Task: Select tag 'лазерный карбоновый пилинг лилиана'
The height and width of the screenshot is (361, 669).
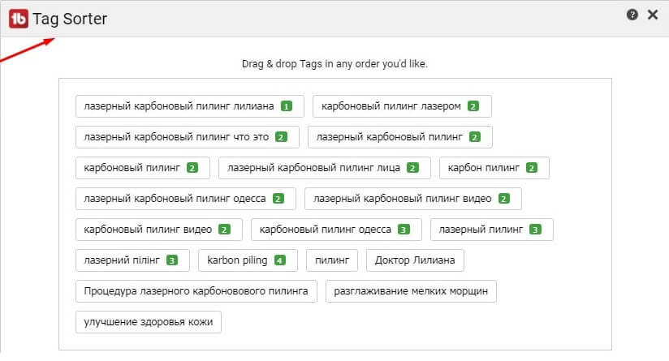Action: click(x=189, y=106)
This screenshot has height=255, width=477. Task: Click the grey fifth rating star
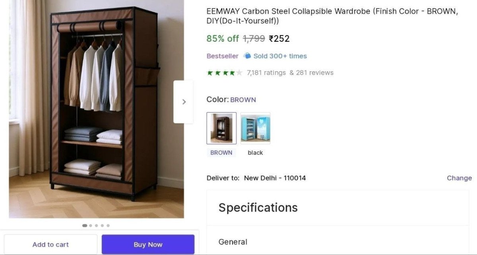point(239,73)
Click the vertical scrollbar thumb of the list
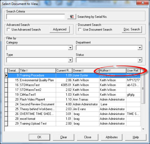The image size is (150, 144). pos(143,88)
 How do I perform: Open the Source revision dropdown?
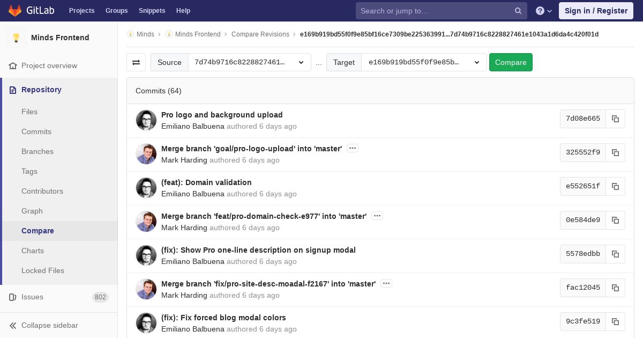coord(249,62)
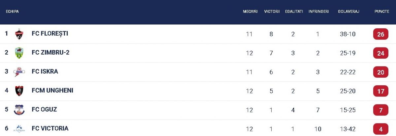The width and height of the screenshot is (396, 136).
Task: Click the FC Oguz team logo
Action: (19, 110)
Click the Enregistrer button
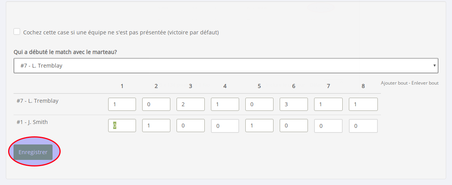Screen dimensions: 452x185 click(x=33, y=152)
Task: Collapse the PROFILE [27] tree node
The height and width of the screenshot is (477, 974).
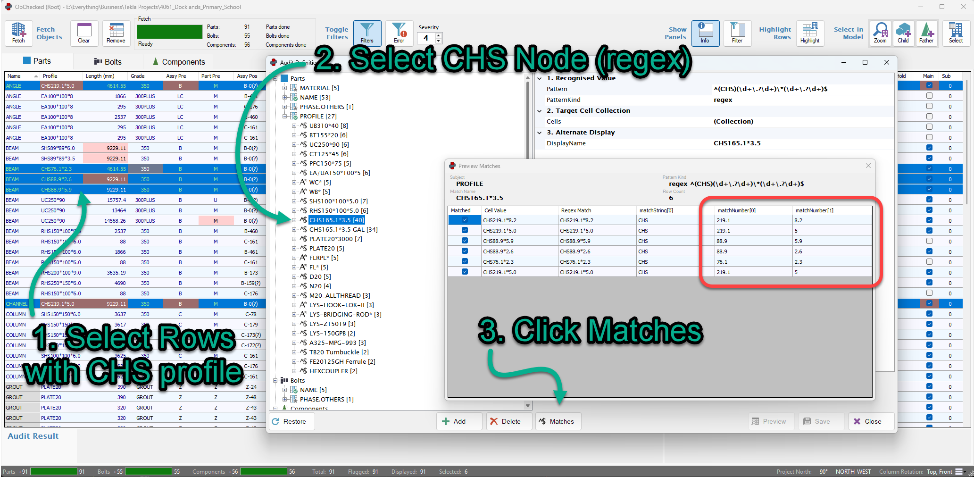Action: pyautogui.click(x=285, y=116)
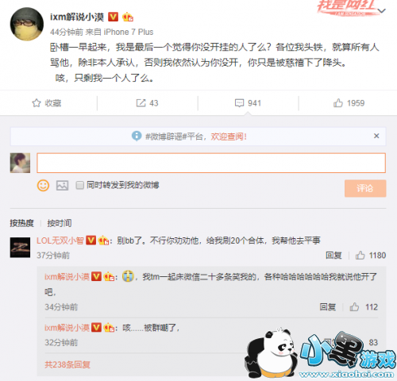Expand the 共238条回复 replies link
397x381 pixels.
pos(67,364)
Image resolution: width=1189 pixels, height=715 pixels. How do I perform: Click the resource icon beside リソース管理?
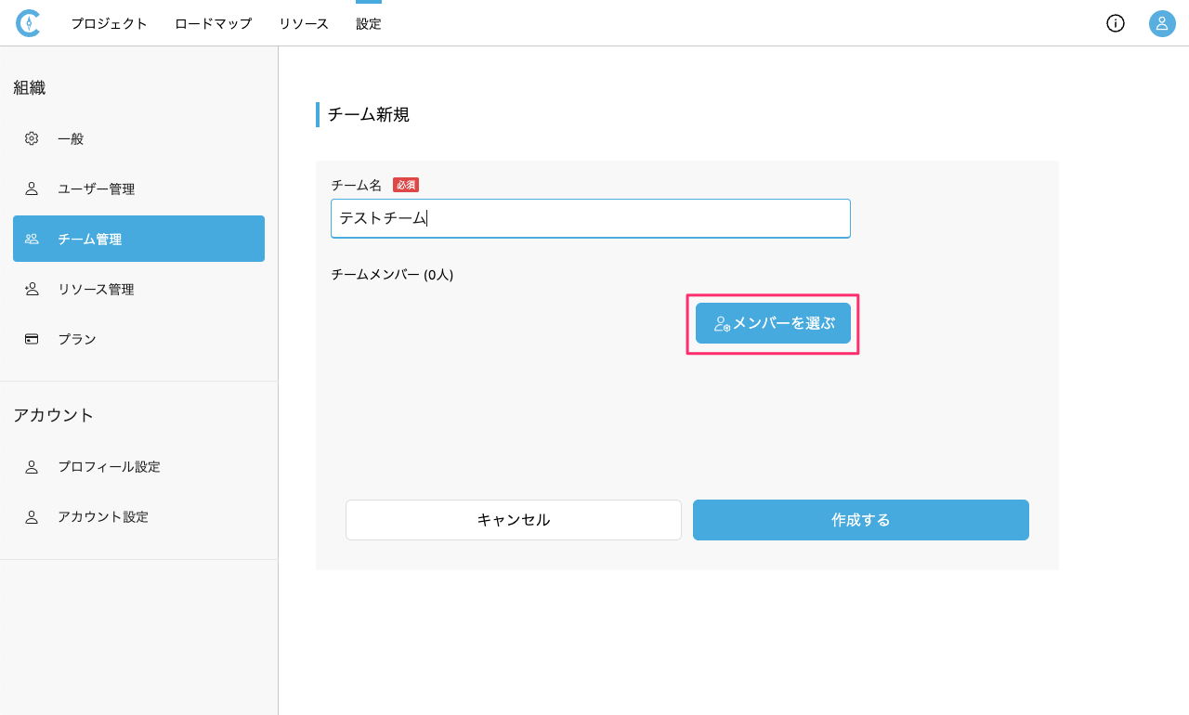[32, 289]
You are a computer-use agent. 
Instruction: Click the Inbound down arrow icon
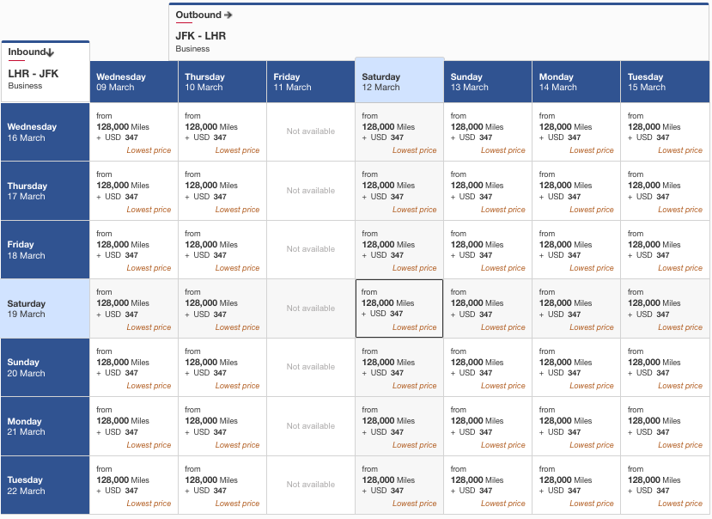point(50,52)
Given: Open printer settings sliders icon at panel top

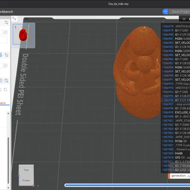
┄┄┄┄┄┄┄┄┄┄┄┄┄┄┄┄┄┄┄┄
- What the task asks: Give the listing again exactly, but omit each image.

- Written response:
Task: Select tag 'лазерный карбоновый пилинг лилиана'
The height and width of the screenshot is (361, 669).
Action: click(x=189, y=106)
This screenshot has height=255, width=477. Task: Click the grey fifth rating star
point(239,73)
Click the vertical scrollbar thumb of the list
The image size is (150, 144). pos(143,88)
 How do I perform: Open the Source revision dropdown?
coord(249,62)
The width and height of the screenshot is (396, 136).
Task: Click the FC Oguz team logo
Action: (19, 110)
Click the Enregistrer button
Screen dimensions: 452x185 click(x=33, y=152)
Task: Collapse the PROFILE [27] tree node
The height and width of the screenshot is (477, 974).
Action: pyautogui.click(x=285, y=116)
Expand the 共238条回复 replies link
397x381 pixels.
pos(67,364)
Image resolution: width=1189 pixels, height=715 pixels. How do I perform: Click the resource icon beside リソース管理?
[32, 289]
You are a computer-use agent. 
Instruction: Click the Inbound down arrow icon
point(50,52)
Given: Open printer settings sliders icon at panel top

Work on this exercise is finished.